Featured trends in e⁻+Mn electron elastic scattering

The impacts of both exchange interaction and electron correlation, as well as their combined impact, on electron elastic scattering off a semifilled shell Mn(...$3d^{5}$$4s^{2}$, $^{6}S$) atom are theoretically studied in the electron energy range of $\epsilon= 0-25$ eV. Corresponding elastic scattering phase shifts $\delta_{\ell}(\epsilon)$ as well as partial $\sigma_{\ell}(\epsilon)$ and total $\sigma(\epsilon)$ cross sections are found to be subject to a strong correlation impact. The latter is shown to be drastically different for oppositely spin-polarized scattered electrons, in some cases, thereby bringing significant differences in corresponding $\delta_{\ell}(\epsilon)$s, $\sigma_{\ell}(\epsilon)$s, and $\sigma(\epsilon)$s between said electrons.
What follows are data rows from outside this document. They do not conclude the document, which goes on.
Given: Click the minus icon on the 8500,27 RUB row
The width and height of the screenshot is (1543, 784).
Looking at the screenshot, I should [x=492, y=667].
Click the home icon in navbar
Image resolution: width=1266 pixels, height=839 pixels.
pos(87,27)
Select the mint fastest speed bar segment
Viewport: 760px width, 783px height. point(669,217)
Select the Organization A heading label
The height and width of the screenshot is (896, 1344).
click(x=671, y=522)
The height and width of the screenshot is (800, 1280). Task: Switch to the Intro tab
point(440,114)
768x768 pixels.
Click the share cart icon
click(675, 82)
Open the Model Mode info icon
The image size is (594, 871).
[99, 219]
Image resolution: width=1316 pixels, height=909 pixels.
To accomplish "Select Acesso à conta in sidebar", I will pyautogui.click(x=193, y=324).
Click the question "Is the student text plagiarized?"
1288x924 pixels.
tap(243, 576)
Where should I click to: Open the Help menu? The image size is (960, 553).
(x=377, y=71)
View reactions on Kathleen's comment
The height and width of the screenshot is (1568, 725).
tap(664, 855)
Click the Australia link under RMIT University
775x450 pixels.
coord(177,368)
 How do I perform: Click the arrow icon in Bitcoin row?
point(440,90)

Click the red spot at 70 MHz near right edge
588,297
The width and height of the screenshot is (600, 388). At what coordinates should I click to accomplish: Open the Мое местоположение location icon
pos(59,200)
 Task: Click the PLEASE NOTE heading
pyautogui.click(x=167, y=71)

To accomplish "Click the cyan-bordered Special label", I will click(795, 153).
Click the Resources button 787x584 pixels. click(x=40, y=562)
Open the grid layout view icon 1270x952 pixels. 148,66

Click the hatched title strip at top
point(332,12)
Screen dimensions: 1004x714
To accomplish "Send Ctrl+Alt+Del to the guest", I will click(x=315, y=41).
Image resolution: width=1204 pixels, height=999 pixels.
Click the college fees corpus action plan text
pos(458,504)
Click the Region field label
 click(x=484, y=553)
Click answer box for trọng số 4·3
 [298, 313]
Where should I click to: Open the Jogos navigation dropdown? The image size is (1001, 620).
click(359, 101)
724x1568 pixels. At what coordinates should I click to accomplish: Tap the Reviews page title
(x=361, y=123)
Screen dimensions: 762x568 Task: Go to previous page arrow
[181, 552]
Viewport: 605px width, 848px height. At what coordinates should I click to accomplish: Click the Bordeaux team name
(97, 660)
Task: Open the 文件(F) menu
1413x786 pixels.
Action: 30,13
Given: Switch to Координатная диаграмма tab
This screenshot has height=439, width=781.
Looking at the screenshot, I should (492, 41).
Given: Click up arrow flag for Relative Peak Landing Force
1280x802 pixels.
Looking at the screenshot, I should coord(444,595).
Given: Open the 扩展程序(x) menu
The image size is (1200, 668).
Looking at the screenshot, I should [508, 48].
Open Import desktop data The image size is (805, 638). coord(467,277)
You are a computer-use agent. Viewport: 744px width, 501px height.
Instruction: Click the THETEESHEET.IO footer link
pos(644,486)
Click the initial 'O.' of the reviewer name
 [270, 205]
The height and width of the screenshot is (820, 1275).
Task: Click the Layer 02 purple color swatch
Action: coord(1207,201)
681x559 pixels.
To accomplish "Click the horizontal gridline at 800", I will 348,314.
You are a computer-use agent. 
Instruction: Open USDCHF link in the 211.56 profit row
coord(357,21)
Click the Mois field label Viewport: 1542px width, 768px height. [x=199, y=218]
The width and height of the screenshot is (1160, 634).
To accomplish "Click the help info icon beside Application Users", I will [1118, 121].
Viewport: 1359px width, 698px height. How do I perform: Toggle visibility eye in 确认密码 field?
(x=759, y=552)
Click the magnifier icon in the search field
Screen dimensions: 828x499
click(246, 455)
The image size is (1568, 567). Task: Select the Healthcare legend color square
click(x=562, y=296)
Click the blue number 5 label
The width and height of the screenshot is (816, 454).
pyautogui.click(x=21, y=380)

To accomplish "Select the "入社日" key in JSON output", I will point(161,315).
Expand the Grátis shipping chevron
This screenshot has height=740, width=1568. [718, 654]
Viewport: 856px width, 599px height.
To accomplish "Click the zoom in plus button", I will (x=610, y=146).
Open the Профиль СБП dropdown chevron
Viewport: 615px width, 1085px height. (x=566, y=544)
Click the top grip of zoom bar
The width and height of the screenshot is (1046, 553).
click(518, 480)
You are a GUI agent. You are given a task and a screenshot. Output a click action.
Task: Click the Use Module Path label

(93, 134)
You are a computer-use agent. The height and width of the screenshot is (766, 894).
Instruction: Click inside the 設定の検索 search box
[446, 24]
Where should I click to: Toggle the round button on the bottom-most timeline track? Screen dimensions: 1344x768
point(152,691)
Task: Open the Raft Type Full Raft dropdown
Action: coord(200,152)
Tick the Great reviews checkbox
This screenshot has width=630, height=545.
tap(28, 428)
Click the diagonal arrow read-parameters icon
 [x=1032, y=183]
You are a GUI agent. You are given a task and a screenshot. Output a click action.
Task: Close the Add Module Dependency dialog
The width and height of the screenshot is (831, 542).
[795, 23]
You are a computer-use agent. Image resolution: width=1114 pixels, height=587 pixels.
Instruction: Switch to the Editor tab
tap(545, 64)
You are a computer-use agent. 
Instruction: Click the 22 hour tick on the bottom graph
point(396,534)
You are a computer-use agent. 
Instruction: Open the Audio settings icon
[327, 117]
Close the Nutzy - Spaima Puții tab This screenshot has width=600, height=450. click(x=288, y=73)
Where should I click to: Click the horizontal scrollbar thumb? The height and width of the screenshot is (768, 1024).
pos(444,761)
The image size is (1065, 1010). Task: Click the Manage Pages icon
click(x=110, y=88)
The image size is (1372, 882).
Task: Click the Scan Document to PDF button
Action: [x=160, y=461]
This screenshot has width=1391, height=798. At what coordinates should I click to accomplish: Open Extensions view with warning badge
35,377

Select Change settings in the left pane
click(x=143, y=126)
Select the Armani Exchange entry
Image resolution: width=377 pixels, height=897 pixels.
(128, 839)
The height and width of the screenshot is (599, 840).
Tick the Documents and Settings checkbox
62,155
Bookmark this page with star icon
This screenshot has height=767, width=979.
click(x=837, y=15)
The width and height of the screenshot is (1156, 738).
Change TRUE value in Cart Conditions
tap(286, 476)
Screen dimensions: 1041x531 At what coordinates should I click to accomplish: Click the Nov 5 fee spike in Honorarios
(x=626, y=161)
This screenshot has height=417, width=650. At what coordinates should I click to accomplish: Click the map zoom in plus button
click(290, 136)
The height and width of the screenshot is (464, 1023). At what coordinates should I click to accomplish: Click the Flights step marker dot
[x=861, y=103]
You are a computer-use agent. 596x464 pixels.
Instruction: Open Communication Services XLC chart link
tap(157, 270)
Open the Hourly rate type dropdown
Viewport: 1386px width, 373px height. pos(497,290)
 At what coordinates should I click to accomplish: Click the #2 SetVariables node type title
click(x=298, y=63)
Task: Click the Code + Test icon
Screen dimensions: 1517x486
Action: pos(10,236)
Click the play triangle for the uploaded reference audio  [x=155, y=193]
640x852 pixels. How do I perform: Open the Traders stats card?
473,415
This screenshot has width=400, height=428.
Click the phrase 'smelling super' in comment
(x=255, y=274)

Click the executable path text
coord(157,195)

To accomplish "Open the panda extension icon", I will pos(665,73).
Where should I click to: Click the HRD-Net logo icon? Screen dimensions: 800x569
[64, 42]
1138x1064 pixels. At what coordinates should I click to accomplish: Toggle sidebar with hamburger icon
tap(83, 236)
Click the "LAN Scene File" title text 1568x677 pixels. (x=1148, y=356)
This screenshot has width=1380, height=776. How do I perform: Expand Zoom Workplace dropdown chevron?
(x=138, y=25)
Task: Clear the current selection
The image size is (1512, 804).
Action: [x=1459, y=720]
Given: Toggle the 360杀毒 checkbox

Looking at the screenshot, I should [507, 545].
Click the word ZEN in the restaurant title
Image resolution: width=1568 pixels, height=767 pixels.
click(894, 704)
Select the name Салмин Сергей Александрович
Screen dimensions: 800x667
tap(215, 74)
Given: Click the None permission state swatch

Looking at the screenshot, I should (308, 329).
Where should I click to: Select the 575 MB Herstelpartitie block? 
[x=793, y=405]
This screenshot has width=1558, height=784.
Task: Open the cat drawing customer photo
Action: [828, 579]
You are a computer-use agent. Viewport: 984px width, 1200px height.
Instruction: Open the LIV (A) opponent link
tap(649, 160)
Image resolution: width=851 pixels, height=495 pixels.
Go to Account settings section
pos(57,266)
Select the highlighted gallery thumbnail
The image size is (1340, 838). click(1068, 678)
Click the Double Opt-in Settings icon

This is proven to be an inherent features of electron scattering off a semifilled shell atom in general. Electron correlation is accounted for in the framework of the self-energy part $\Sigma$ of the Green function of a scattered electron concept. The latter is calculated both in the second-order perturbation theory in the Coulomb interelectron interaction as well as beyond it by solving the Dyson equation for $\Sigma$. The significance of the "Dyson" correlation corrections in e$^{-}+$Mn scattering is unraveled. They are shown to aggravate noticeably the inherent differences between elastic scattering phase shifts and cross sections of spin-up ($\uparrow$) and spin-down ($\downarrow$) polarized electrons scattered off a spin-polarized Mn atom, in some cases. In particular, the existence of a narrow resonant maximum in $\sigma^{\downarrow}(\epsilon)$ near $\epsilon \approx 8$ eV but the absence of such in $\sigma^{\uparrow}(\epsilon)$ in e$^{-}+$Mn scattering is predicted.